Bridging the gap between space and terrestrial robotics

When the tires on the Mars rover Curiosity began wearing thin, scientists reprogrammed the vehicle to drive backwards, which significantly extended tread life.

It’s a story that Dan Szafir, assistant professor for the ATLAS Institute and Computer Science Department, tells to explain the unique problems that scientists face when launching robots into distant and harsh space environments.

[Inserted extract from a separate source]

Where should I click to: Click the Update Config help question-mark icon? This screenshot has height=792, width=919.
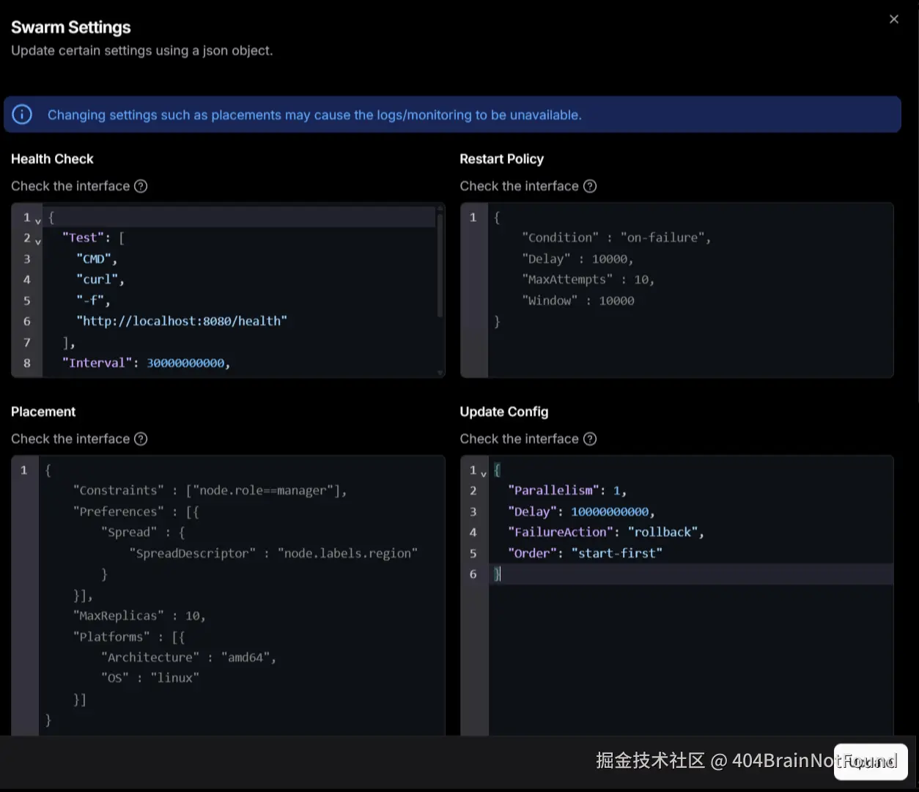pos(590,439)
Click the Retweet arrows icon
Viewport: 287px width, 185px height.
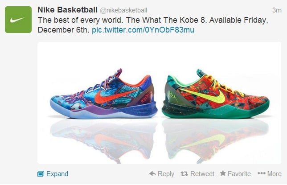184,173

Space equipment needs to be more durable and reliable, which makes researchers risk averse, he says. Despite the challenges of their work, researchers working on robots launched into space don’t often connect with those working on terrestrial robots, where the stakes are lower and the pace of innovation is faster. It’s a costly disconnect, and to help turn that around, he and three CU Boulder colleagues—Nisar Ahmed and Jay McMahon of the Ann and H.J. Smead Aerospace Engineering Sciences Department, and Christoffer Heckman of the Computer Science Department—helped organize a one-day workshop in July during the Robotics: Science and Systems conference at the Massachusetts Institute of Technology.

The workshop, “Bridging the Gap in Space Robotics,”  attracted about 40 participants from NASA, the robotics industry and academia, says Szafir. Jack O. Burns, NASA Advisory Council member and a professor at CU Boulder’s Department of Astrophysical and Planetary Sciences, presented, as well as staff from Nasa Ames Research Center and NASA’s Jet Propulsion Laboratory (JPL).

“We opened some eyes to the challenges in space,” Szafir says.

Those challenges also include transforming algorithms for state-of-the-art hardware so they also work on older hardware. Space robotics run on older hardware because robots launched into space need a higher degree of certification, which takes time.

Looking ahead, scientists have plans for robots to land on the far side of the moon, on remote asteroids and on Mars, to prepare for human missions.  To be ready, a lot of innovation is required, and hopefully Szafir and his colleagues are pointing to a new model that can quicken the pace.